Re: [dev] Re: Import of relative links from .doc files.

2010-09-14 Thread Caolán McNamara
On Tue, 2010-09-14 at 16:58 +0200, Michael Stahl wrote:
> maybe it would make sense to move the property hyperlink blob decoding to
> sfx2 as well (if the format for xls/ppt/doc is the same, about which i
> have no idea).

Yeah, poking at it, they parsing/decoding should unified in there seeing
as at it currently stands the DocumentSummaryInformation stream is
getting parsed twice for .ppt files.

Given the current information about the hyperlink foo and .docs though,
it would be important *not* to directly round trip the hyperlink blob in
an import / export cycle seeing as modified hyperlinks in a .doc would
apparently be ignored in favour of round-tripped DSI entries.

C.


-
To unsubscribe, e-mail: dev-unsubscr...@openoffice.org
For additional commands, e-mail: dev-h...@openoffice.org



Re: [dev] Re: Import of relative links from .doc files.

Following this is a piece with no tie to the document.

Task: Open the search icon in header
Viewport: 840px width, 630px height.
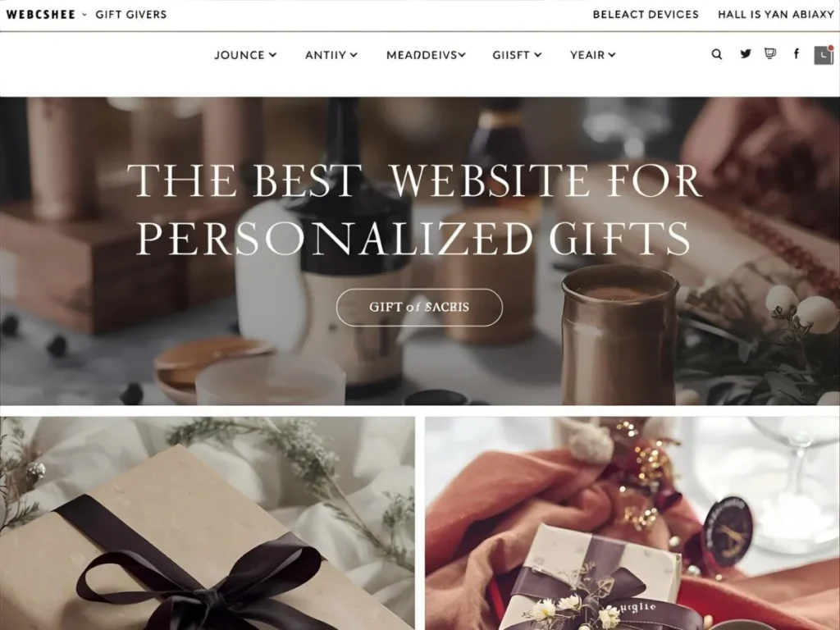Action: coord(716,54)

2010-09-14 Thread Caolán McNamara
On Tue, 2010-09-14 at 15:03 +0200, Knut Olav Bøhmer wrote:
> Are sfx2 reading it's parts before the .doc importer is read, and could OOo
> be set to read the relevant parts when sfx2 does it's work, and then save it
> for later?

sfx2 reads different, more standardized parts. 

Directly pulling out these odd things in say
SwWW8ImplReader::ReadDocInfo where pStg is a pointer to the same type of
object as mrStorage is a reference to at
http://svn.services.openoffice.org/opengrok/xref/Current%20%28trunk%
29/sd/source/filter/ppt/pptin.cxx#275
is probably a better way to go, stuff the info into some table belonging
to SwWW8ImplReader and then in Read_F_Hyperlink try to lookup the
matching entry in that table for the specific field index to get a
replacement hyperlink if an entry exists.

C.


-
To unsubscribe, e-mail: dev-unsubscr...@openoffice.org
For additional commands, e-mail: dev-h...@openoffice.org



Re: [dev] Re: Import of relative links from .doc files.

2010-09-14 Thread Knut Olav Bøhmer
On 14 September 2010 14:58, Caolán McNamara  wrote:

> On Tue, 2010-09-14 at 14:40 +0200, Knut Olav Břhmer wrote:
> > Thank you for the analysis :) this really helps.
> > What parts of the word document is available at the time of importing the
> > hyperlink. Is all of the parts read in, so that the DocumentSummaryStream
> > could be accessed at that time?
>
> It's not read in by the .doc importer currently. Some generic parts are
> read in by sfx2 to set generic properties, but there's something in
> sd/source/filter/ppt/pptin.cxx (search for _PID_HLINKS) which looks like
> roughtly the same kind of thing for the ppt format. That would also need
> to be done in the ww8 importer to parse them out and attempt the (weird
> and wonderful) mapping from dwApp to field code mentioned in the
> "Application Data for VtHyperlink" section of the .doc spec.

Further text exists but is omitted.